- Your task -
Your reply should be one number, which is how many lines in the listing below contain "agent".

◇ ◇ ◇

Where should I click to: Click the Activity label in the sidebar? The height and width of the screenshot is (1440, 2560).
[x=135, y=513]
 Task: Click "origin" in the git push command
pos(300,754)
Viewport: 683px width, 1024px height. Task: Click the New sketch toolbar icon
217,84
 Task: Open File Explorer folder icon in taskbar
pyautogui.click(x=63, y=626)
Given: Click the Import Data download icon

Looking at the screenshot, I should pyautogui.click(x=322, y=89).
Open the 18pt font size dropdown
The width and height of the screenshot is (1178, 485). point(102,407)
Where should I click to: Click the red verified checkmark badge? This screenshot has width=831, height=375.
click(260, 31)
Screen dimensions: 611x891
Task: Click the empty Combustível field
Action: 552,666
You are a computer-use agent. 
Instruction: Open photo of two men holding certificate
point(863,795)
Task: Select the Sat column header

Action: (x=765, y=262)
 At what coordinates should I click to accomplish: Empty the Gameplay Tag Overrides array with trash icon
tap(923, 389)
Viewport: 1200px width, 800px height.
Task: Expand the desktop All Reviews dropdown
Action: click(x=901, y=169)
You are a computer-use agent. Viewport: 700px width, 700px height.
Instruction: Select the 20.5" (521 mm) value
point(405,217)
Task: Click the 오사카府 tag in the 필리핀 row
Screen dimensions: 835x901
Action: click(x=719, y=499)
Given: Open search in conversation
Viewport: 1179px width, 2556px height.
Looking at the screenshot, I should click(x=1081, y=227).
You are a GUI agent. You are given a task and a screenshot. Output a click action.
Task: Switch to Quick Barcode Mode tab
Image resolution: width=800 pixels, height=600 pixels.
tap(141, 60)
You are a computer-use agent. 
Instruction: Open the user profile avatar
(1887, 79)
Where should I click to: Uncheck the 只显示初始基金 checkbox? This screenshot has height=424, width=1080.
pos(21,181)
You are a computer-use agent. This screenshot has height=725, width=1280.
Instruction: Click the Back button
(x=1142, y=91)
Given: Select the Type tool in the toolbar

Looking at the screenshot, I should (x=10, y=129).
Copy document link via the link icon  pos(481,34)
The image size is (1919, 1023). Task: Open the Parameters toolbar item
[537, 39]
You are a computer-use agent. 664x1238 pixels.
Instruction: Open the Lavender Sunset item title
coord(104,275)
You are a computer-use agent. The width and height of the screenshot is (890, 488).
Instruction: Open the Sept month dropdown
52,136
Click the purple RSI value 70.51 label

◇ ◇ ◇

- Answer to the problem -
7